Directions:
A faithful copy is required. Print each line of the data exactly and omit the pictures.

(Collected data entries)

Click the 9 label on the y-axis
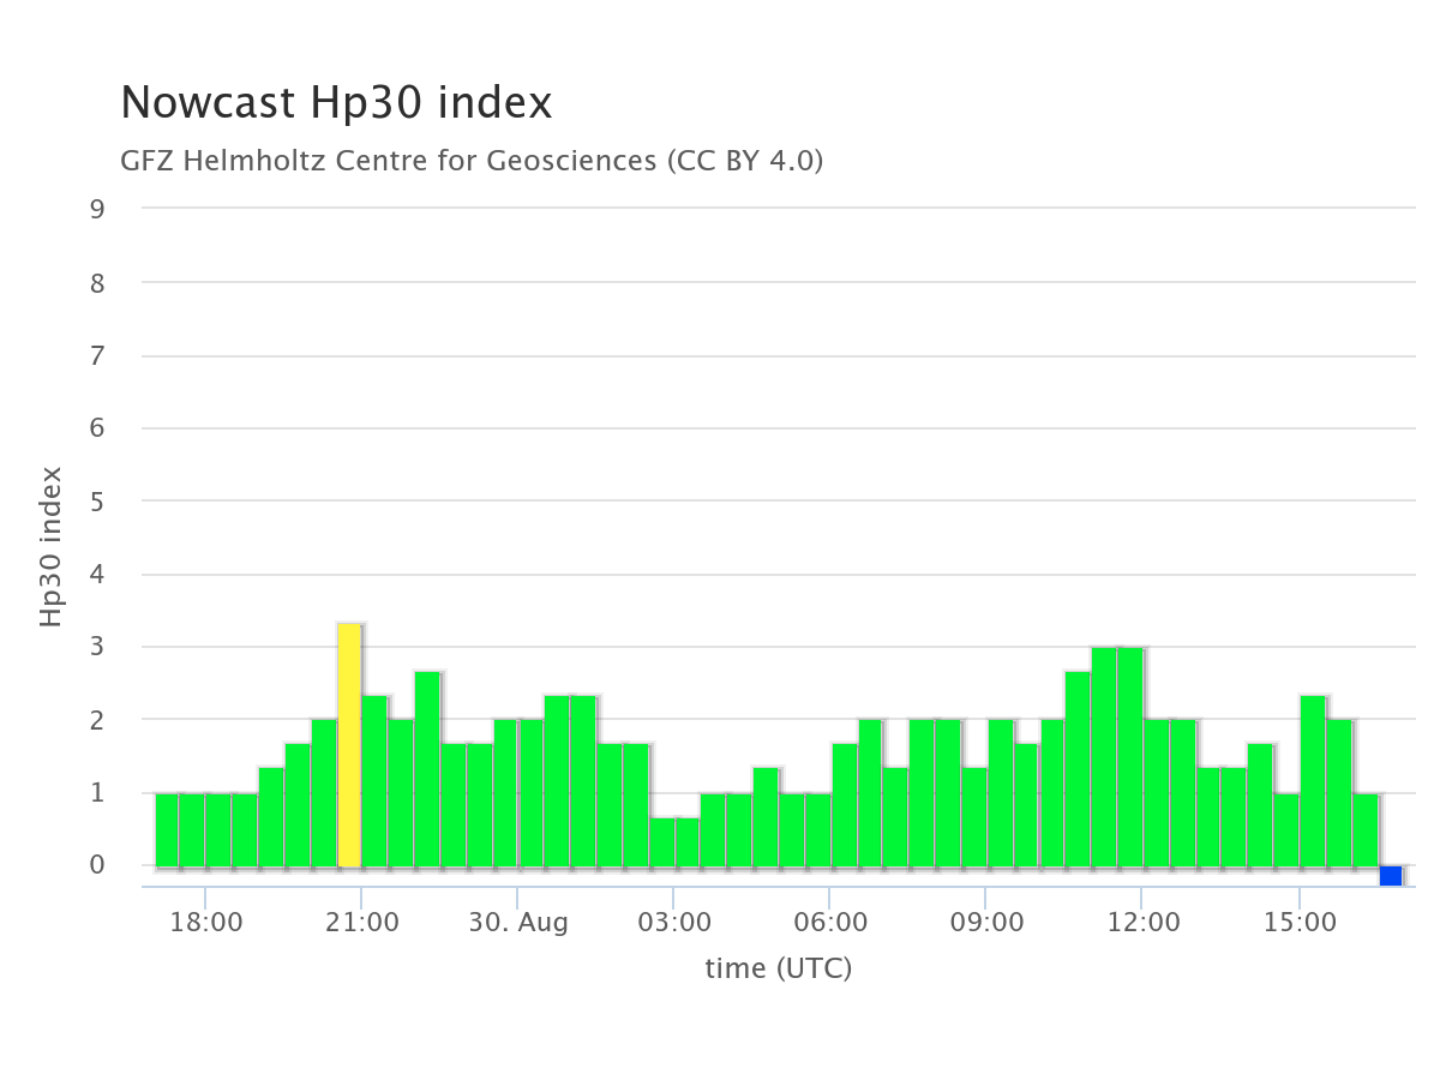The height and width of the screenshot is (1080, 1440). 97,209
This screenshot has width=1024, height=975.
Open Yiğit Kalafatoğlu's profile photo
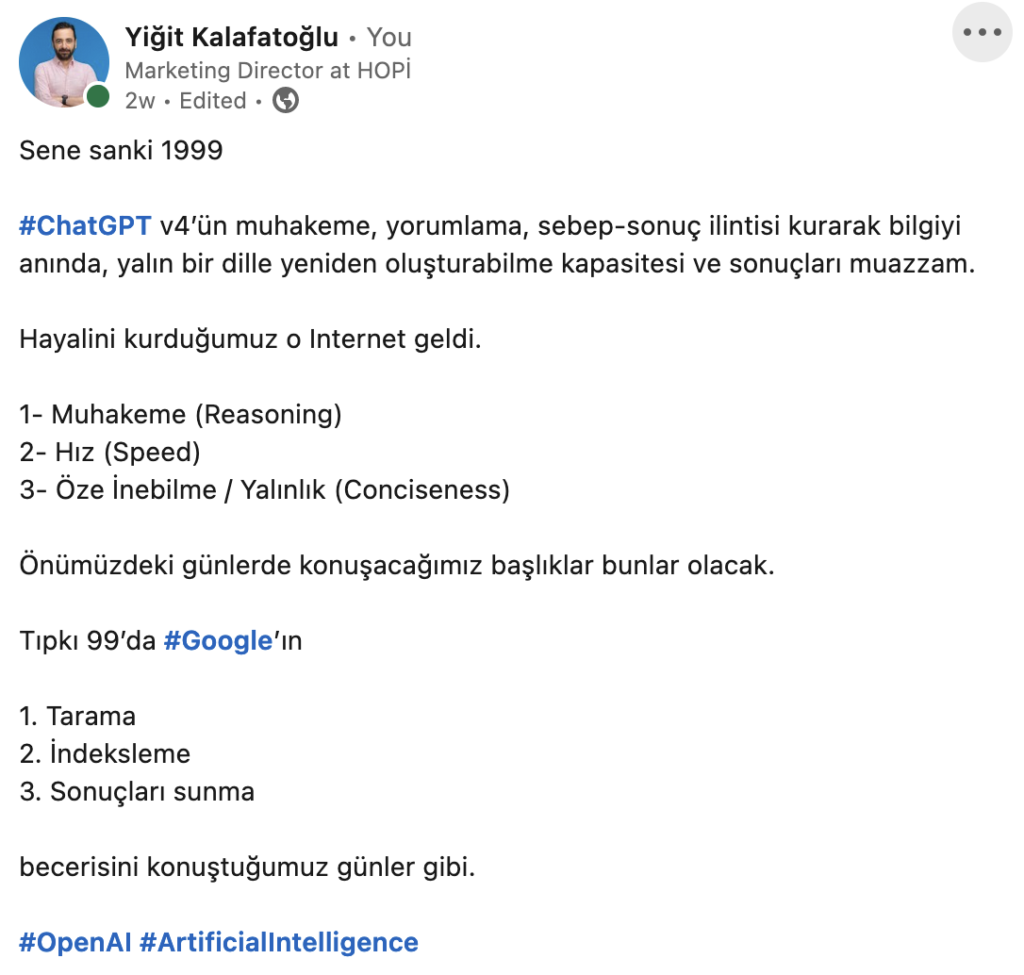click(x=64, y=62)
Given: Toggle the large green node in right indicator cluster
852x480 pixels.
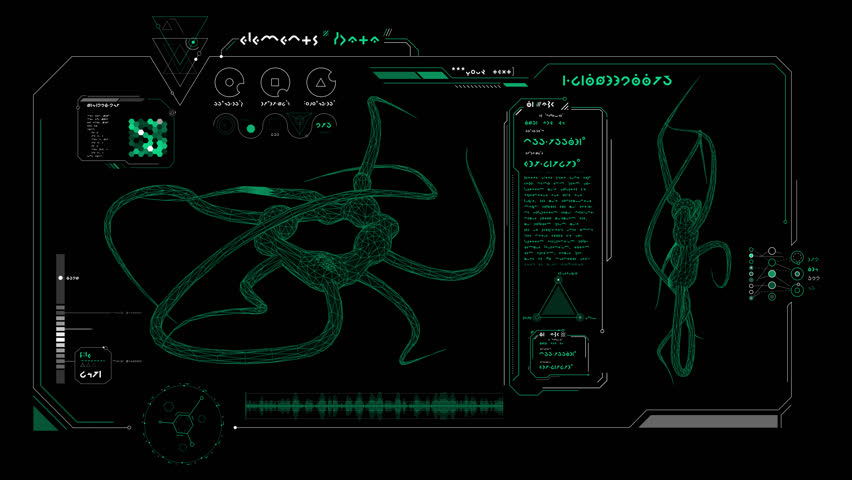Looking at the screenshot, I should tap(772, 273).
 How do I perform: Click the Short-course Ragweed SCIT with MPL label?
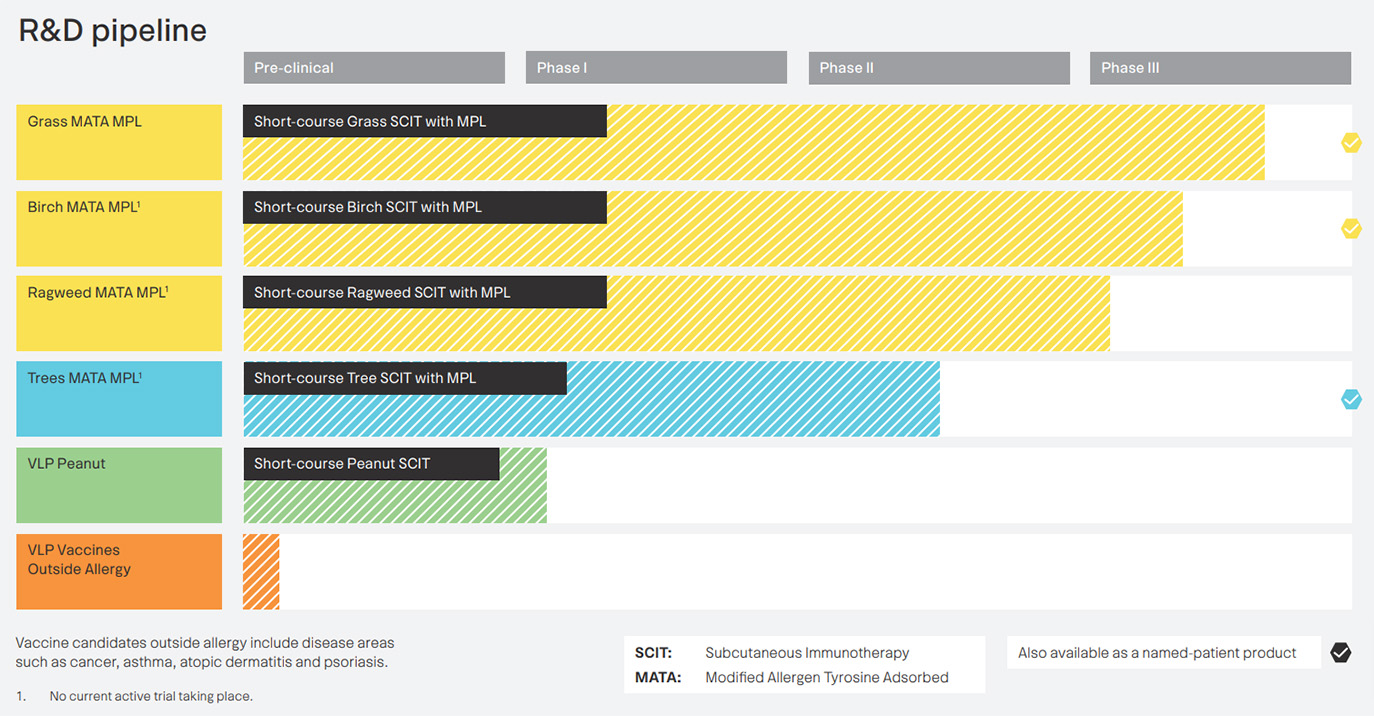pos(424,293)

Completed task:
Click the 9 label on the y-axis
The height and width of the screenshot is (1080, 1440). 97,209
This screenshot has width=1024, height=975.
Open Yiğit Kalafatoğlu's profile photo
click(x=64, y=62)
Given: Toggle the large green node in right indicator cluster
852x480 pixels.
Looking at the screenshot, I should tap(772, 273).
 How do I perform: Click the Short-course Ragweed SCIT with MPL label?
pos(424,293)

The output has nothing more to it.